The National Kidney and Transplant Institute (NKTI) sets up a tent in April 2020 to serve as the receiving area for medical workers to screen possible COVID-19 patients. Photo courtesy of The STAR / Miguel de Guzman.

Solution and Impact

In front of the ER, from a mere triage, the “manger” expanded and built tents of different colors, sizes and heights. Most of these are donations. These resources were carefully managed to serve their purpose. Some donations were tents, electric fans, air-conditioner units, cot beds cushions, ventilators, and medical and surgical supplies. They built a “Tent Field Hospital” for COVID and retrofitted “Hotzones,” harnessing the art and science of engineering, the highlights of which included the provision for laminar airflow, negative pressure, elevated floorings, air-conditioning, installation of exhausts, electrical and water sewer lines, local area network, and oxygen supply.  The number of tents increased, rapidly occupying the tunnel, the parking lot, towards Gate 2, and almost encroaching East Avenue. There were tents for cohorting patients, pediatric patients, a makeshift ICU, hemodialysis and peritoneal dialysis stations, watchers, a radiology tent with an ultrasound and x-ray machine, and a satellite operating room. As part of the emergency response, the Eden field (formerly occupied by an illegal establishment), a modular COVID hemodialysis facility was built.

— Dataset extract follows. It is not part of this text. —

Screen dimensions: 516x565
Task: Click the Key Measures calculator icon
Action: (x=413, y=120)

The second floor of the main hospital was retrofitted to modify air exchanges in preparation for more admitting patients. Four wings compose the main building: Units 2A, 2B, 2C, and 2D, the 2B and the 2C extensions – comprising the 80-bed hot zone. In these areas, acrylic curtains were installed. 2A was occupied by patients with negative (-) RT-PCR but with pneumonia, suspicious of COVID. 2B to 2D were occupied by positive (+) RT-PCR patients with increasing severity of pneumonia. 2C was dedicated to isolation rooms for HCW, and 2B extension became a 4-station COVID dialysis room. In-patient dialysis stations were converted to outpatient COVID patients who free-standing dialysis centers refused. Four beds at the ICU were dedicated to critical COVID cases. During a COVID surge, the Gymnasium had to be converted into a  COVID ward consisting of 30 beds with strict observance of the required distancing.

Because of this extraordinary measure, more patients were managed optimally, physically, and medically. Even during the second surge, NKTI was well-armed. The COVID Manual, with its guidelines, underwent a second edition. The NKTI “Contingency Plan for COVID Surge” was crafted and will apply to any infectious disease.

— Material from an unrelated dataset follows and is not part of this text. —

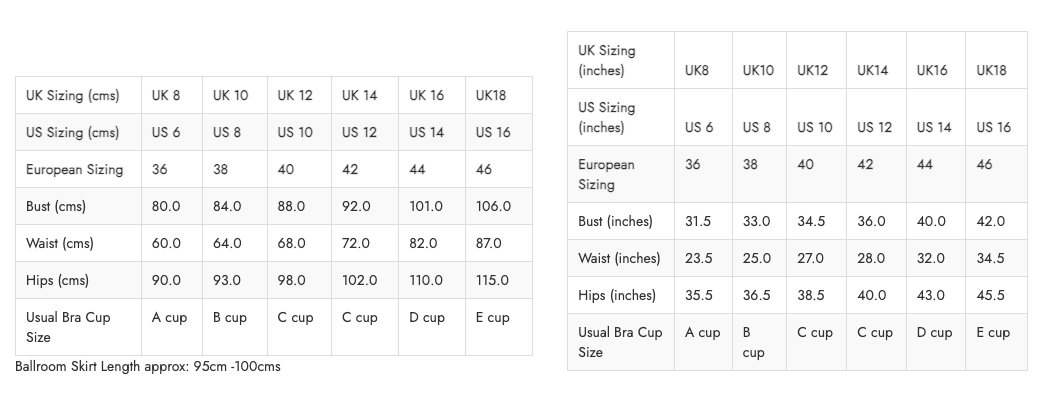Select the UK Sizing (inches) header cell

607,60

The NKTI management started creating the COVID Crisis Management Team and simultaneously modified the physical set-up of the hospital as early as March 2020. Controls were provided as regards the ingress and egress of persons in the hospital. Ancillary support services include free accommodation, meals, and transportation to healthcare workers. The main thrust of the NKTI management is to be resilient and not to suspend hospital operations since most NKTI patients are chronic and require lifetime treatment, e.g., patients under dialysis. A COVID RT-PCR was also built, eventually accredited by the DOH. A modular COVID HD was also built alongside facility conversions, such as patient units and the gymnasium.